CERES: Distantly Supervised Relation Extraction from the Semi-Structured Web

April 12, 2018 · Declared Dead · 🏛 Proceedings of the VLDB Endowment

"No code URL or promise found in abstract"

Evidence collected by the PWNC Scanner

Authors Colin Lockard, Xin Luna Dong, Arash Einolghozati, Prashant Shiralkar arXiv ID 1804.04635 Category cs.AI: Artificial Intelligence Cross-listed cs.IR Citations 68 Venue Proceedings of the VLDB Endowment Last Checked 3 months ago

Abstract

The web contains countless semi-structured websites, which can be a rich source of information for populating knowledge bases.

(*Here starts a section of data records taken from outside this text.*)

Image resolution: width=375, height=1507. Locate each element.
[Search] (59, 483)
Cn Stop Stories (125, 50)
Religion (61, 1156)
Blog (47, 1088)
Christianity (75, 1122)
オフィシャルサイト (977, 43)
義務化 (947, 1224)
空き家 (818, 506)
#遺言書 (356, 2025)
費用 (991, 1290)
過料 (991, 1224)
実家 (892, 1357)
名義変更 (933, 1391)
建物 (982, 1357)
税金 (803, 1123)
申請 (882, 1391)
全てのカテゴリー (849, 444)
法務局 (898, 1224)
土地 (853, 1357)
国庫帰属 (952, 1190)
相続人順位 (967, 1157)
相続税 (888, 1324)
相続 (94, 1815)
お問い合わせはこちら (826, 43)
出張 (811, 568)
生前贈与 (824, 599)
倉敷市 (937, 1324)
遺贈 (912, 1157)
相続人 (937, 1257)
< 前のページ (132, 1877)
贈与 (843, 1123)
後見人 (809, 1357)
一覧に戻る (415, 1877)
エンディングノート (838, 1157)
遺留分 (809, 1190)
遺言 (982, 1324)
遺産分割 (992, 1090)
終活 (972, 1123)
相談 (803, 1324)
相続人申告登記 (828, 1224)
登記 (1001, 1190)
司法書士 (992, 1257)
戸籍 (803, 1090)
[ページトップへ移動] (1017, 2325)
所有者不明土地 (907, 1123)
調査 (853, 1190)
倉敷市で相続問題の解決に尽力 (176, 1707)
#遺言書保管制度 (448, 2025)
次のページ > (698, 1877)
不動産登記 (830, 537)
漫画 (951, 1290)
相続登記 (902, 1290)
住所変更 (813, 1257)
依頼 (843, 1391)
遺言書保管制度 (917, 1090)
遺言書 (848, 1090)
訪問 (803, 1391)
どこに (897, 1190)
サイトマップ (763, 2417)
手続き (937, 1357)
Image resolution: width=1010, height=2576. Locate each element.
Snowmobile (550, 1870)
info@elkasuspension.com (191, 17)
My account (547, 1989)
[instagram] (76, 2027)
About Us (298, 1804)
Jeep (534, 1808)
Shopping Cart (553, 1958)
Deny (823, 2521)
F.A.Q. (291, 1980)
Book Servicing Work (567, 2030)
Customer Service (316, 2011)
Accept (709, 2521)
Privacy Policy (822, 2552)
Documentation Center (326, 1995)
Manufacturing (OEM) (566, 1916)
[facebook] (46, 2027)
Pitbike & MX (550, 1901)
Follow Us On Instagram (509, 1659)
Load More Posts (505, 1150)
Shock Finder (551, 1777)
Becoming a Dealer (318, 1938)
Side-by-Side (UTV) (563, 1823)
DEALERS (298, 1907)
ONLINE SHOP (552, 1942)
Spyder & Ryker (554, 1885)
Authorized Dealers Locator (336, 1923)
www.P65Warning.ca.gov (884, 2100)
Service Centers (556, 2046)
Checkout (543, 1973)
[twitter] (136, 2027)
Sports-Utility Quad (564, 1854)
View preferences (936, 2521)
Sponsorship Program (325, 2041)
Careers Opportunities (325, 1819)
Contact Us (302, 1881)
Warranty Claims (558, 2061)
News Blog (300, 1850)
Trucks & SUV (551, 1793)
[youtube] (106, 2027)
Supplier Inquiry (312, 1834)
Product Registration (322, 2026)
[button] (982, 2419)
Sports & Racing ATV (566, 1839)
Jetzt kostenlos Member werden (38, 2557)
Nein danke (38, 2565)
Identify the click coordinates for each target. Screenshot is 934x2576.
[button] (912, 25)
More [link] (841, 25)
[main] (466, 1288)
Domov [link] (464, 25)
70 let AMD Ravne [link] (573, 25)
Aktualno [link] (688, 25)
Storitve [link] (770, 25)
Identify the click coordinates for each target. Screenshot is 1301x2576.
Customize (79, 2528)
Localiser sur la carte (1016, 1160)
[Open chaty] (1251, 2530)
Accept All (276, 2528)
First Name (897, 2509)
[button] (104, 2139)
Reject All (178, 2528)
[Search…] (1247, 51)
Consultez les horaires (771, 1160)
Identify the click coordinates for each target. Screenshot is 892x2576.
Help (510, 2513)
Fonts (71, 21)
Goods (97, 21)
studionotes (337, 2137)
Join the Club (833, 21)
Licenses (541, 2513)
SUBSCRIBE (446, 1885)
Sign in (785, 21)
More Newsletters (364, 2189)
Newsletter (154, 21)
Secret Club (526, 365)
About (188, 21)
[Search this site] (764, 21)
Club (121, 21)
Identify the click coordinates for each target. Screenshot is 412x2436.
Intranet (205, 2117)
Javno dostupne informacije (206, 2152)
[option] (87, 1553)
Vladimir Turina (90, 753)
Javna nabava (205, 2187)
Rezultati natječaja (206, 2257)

Existing methods for extracting relations from the DOM trees of semi-structured webpages can achieve high precision and recall only when manual annotations for each website are available. Although there have been efforts to learn extractors from automatically-generated labels, these methods are not sufficiently robust to succeed in settings with complex schemas and information-rich websites. In this paper we present a new method for automatic extraction from semi-structured websites based on distant supervision. We automatically generate training labels by aligning an existing knowledge base with a web page and leveraging the unique structural characteristics of semi-structured websites. We then train a classifier based on the potentially noisy and incomplete labels to predict new relation instances. Our method can compete with annotation-based techniques in the literature in terms of extraction quality. A large-scale experiment on over 400,000 pages from dozens of multi-lingual long-tail websites harvested 1.25 million facts at a precision of 90%.